* THE INPUT
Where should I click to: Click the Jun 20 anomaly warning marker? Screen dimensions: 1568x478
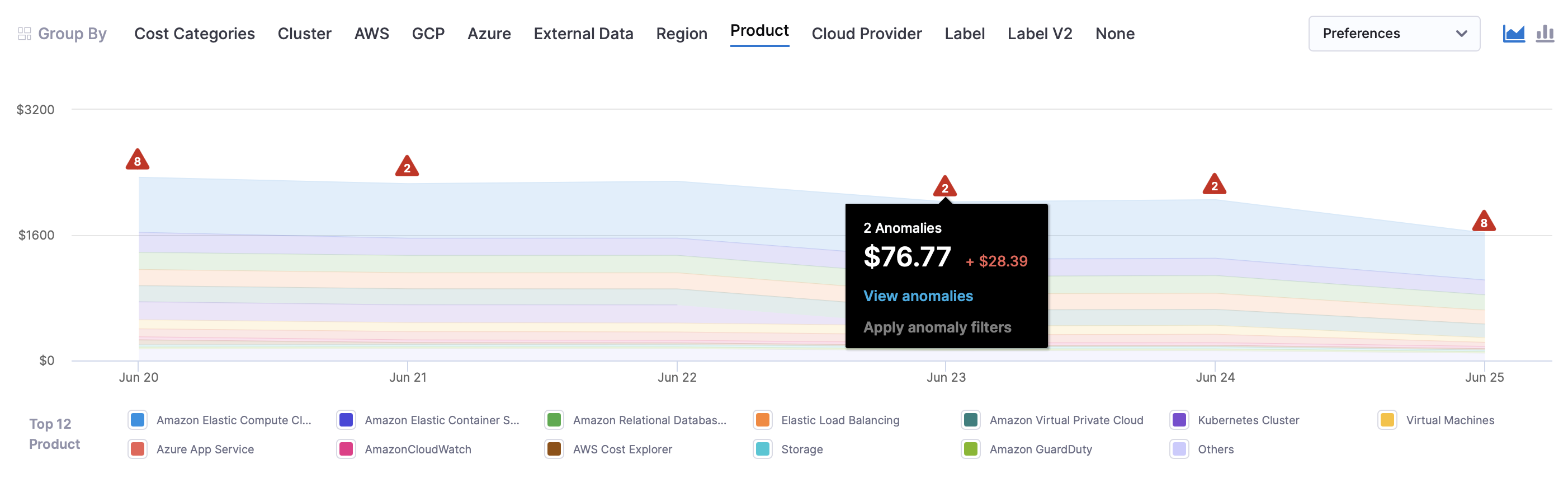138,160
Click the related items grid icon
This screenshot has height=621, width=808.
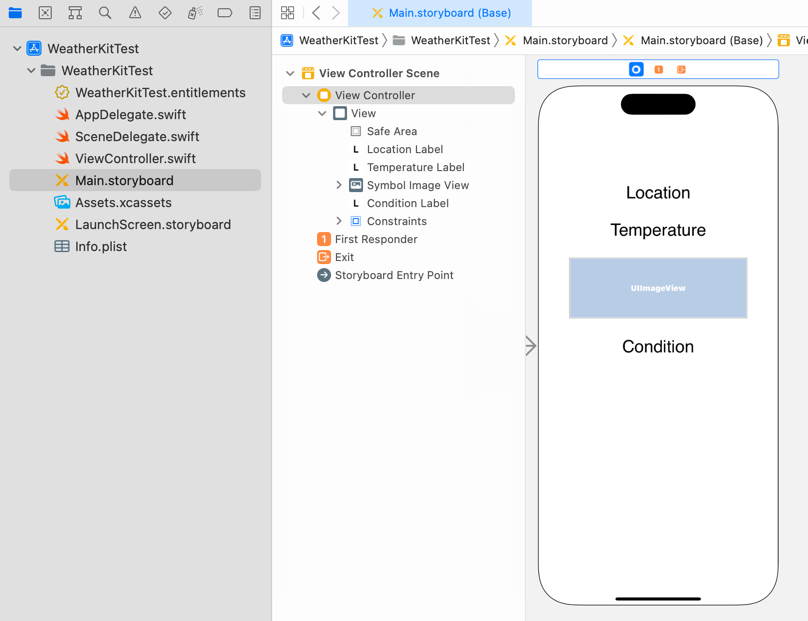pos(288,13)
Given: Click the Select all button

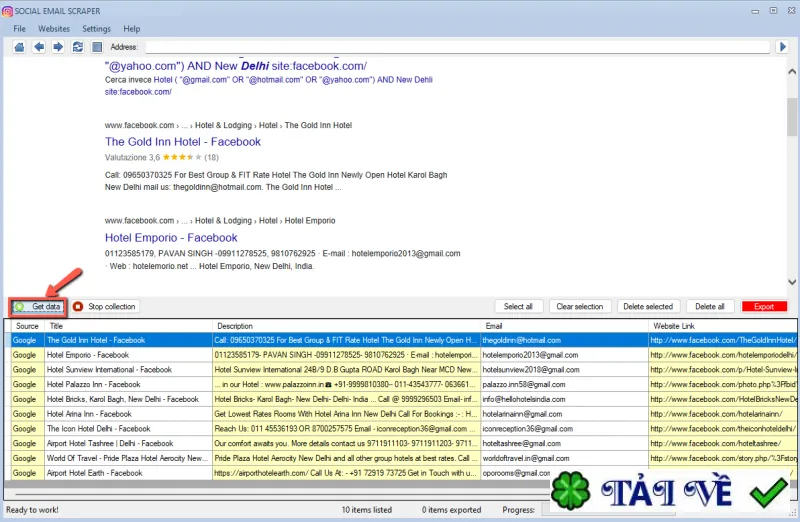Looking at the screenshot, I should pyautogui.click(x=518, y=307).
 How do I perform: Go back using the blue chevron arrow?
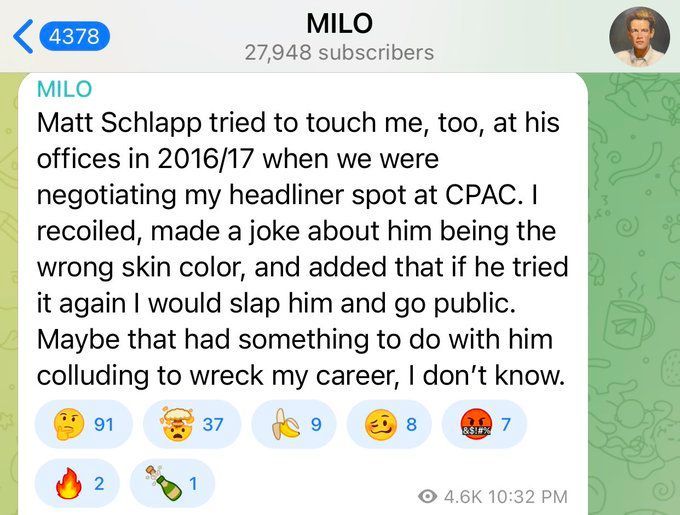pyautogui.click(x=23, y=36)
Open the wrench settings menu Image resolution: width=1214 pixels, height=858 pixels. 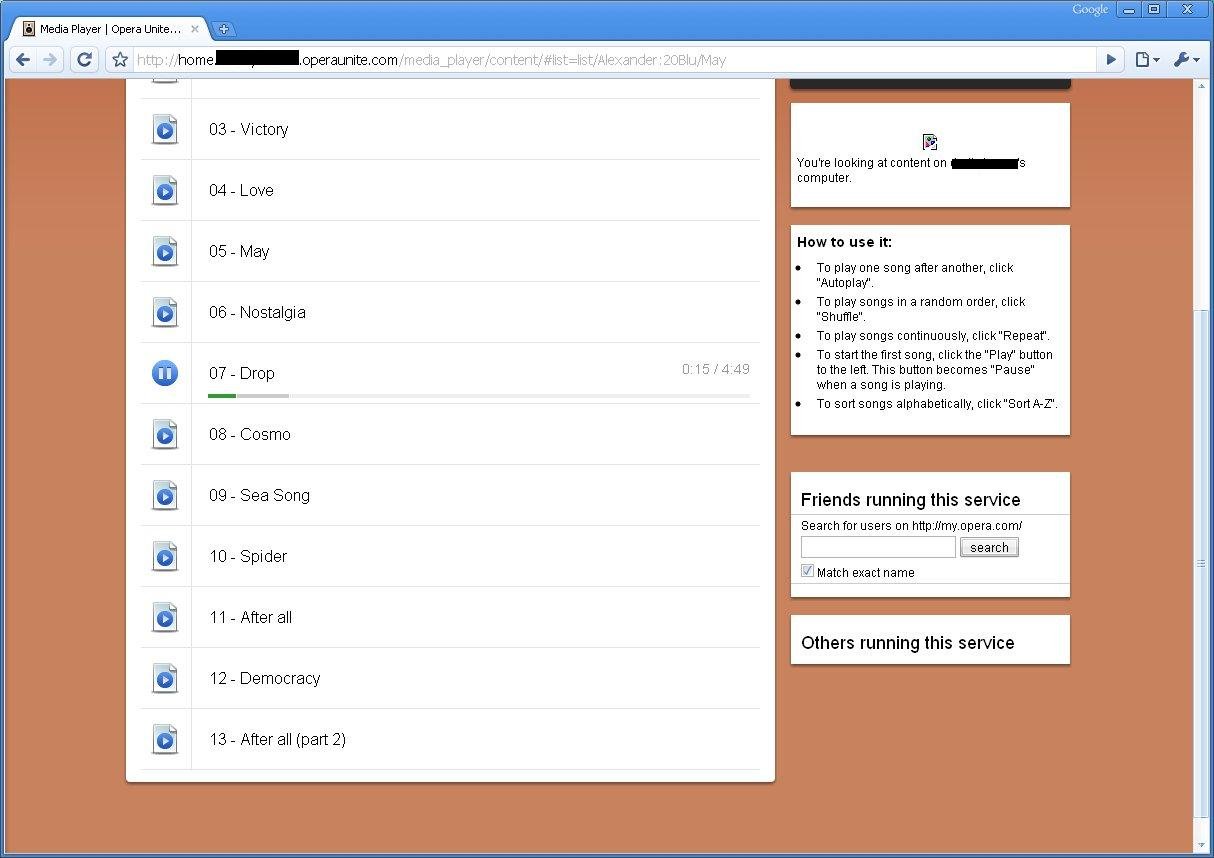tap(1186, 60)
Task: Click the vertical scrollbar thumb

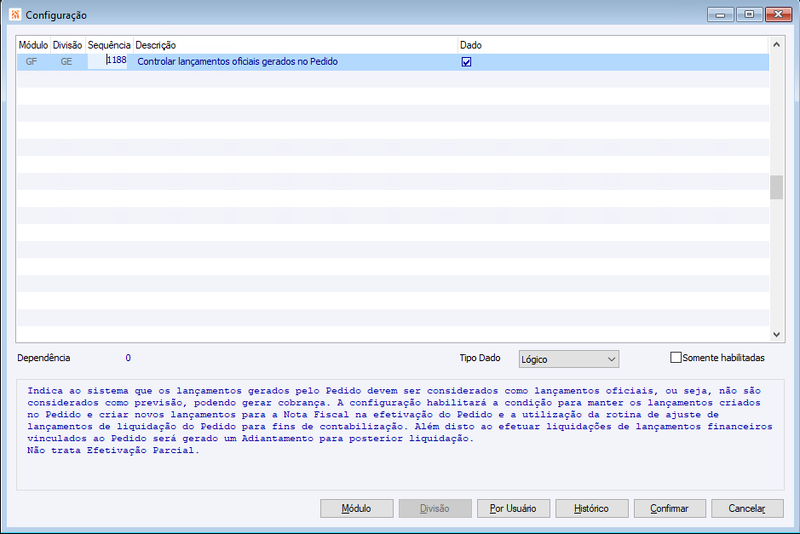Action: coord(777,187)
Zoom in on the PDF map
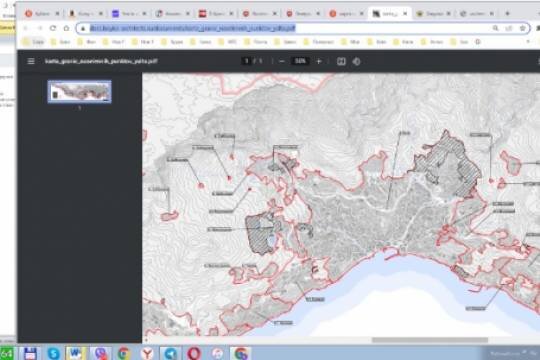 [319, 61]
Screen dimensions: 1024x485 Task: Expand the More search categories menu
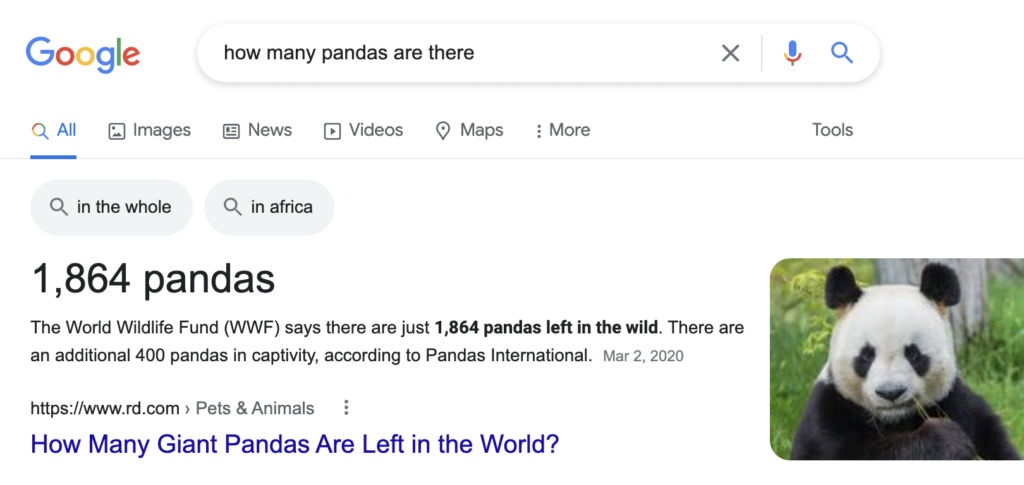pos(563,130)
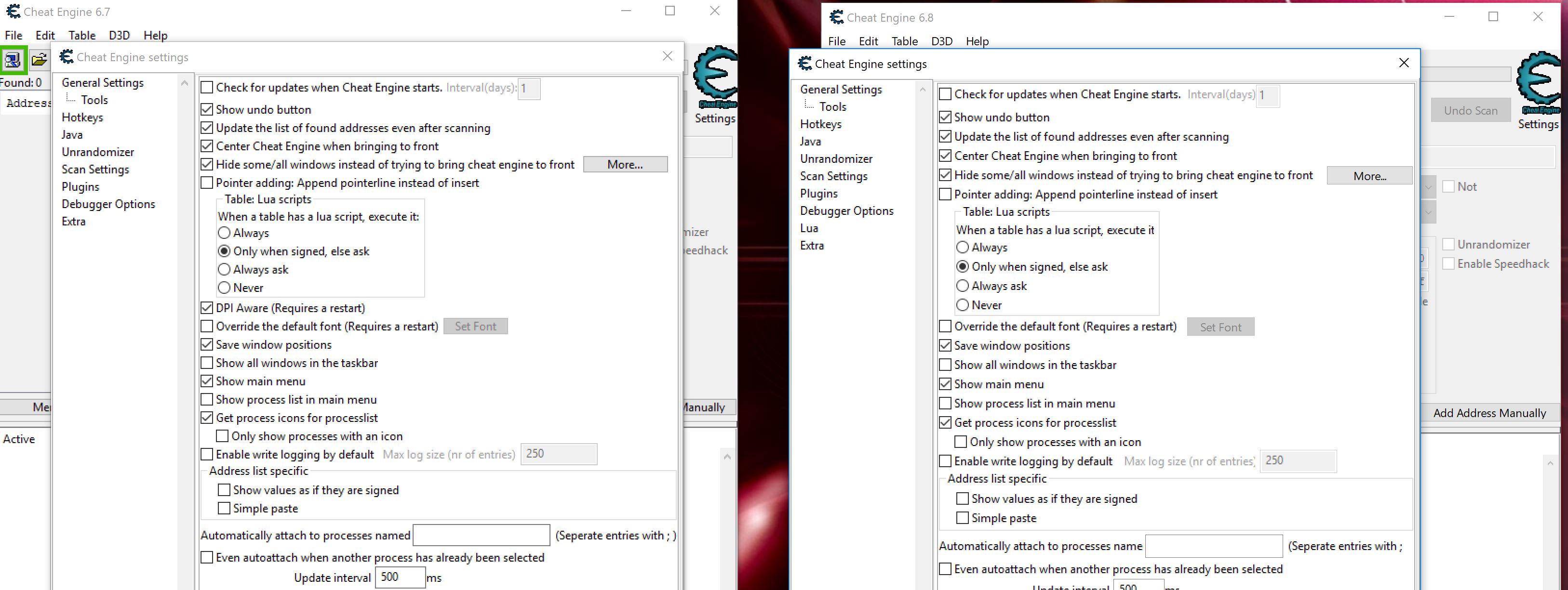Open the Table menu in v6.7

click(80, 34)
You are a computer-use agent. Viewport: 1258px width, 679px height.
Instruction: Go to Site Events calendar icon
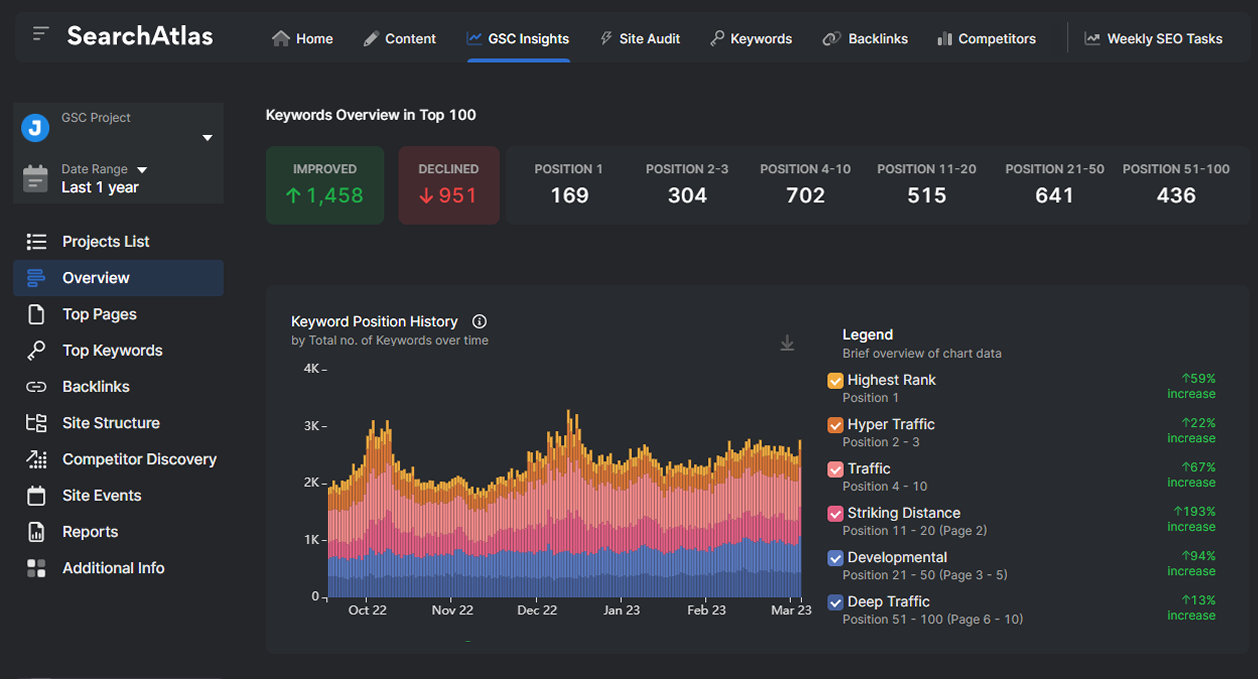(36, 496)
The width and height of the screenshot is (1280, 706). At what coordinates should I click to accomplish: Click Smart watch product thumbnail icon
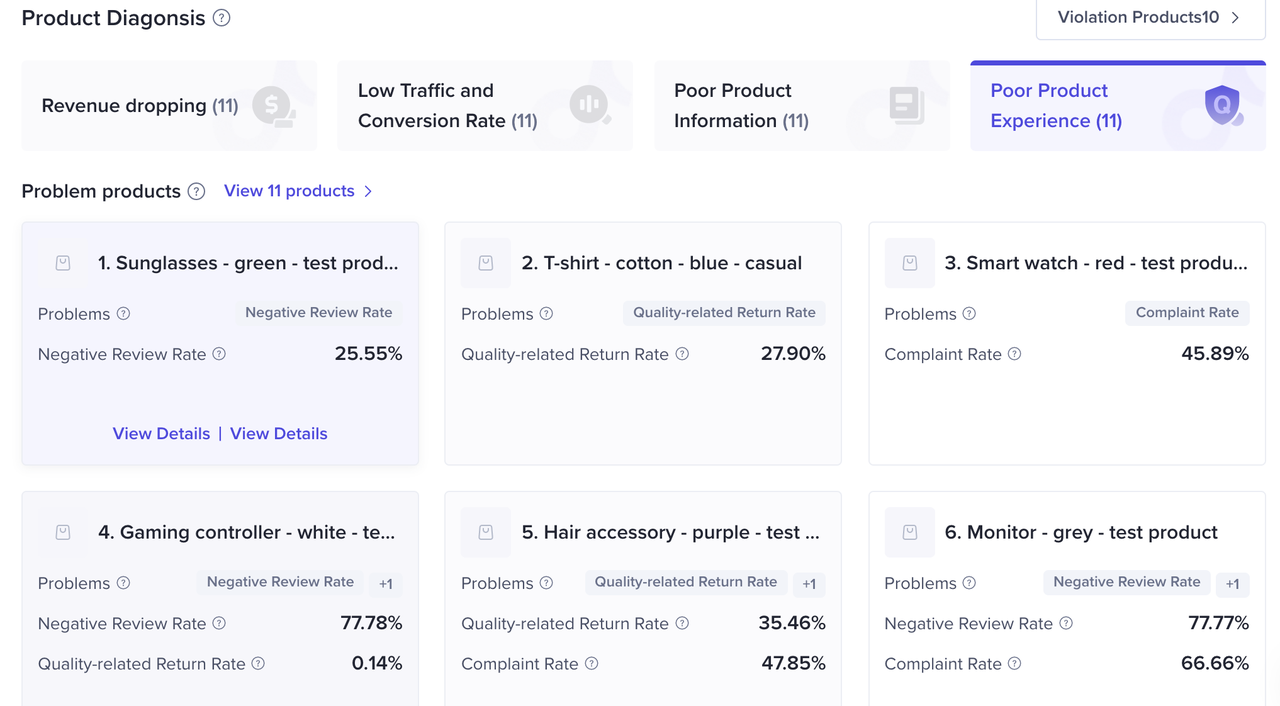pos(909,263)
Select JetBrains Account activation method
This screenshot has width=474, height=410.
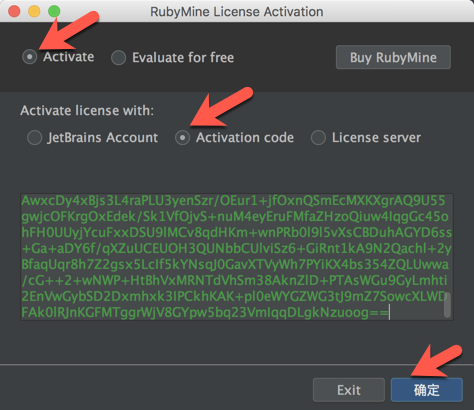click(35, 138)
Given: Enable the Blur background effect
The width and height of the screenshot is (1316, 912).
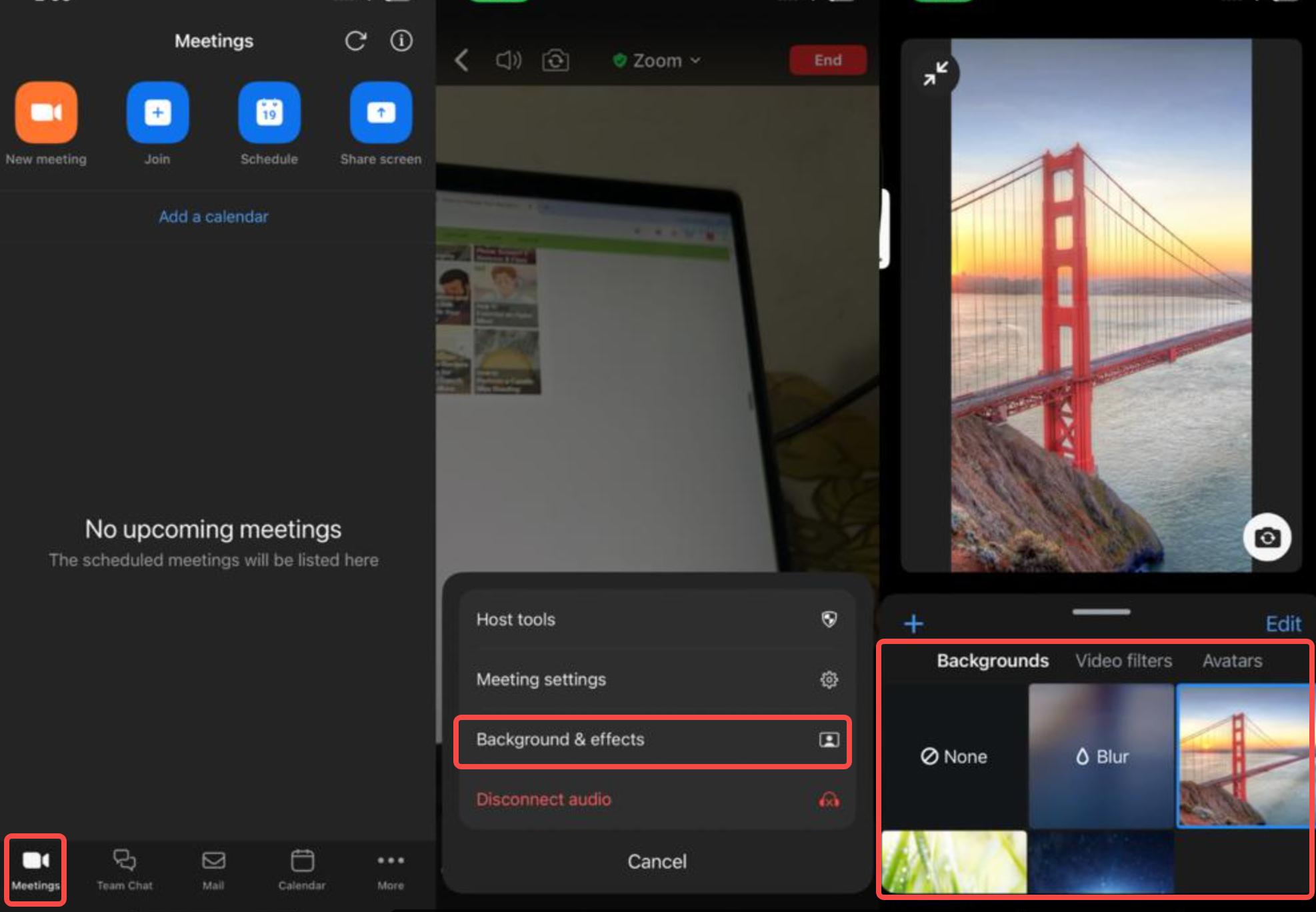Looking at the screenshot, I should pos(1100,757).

* WHAT YOU ARE ASKED TO DO
Write out the items word for word, starting at the very beginning and ending with the line that contains "should pyautogui.click(x=518, y=307).", with both of those lines included. Leave the pictures out of your copy.

* EXERCISE SOLUTION
Where should I click to: Click the Jun 20 anomaly warning marker? Screen dimensions: 1568x478
138,160
Click the related items grid icon
This screenshot has height=621, width=808.
pos(288,13)
Given: Click the Select all button

Looking at the screenshot, I should pyautogui.click(x=518, y=307).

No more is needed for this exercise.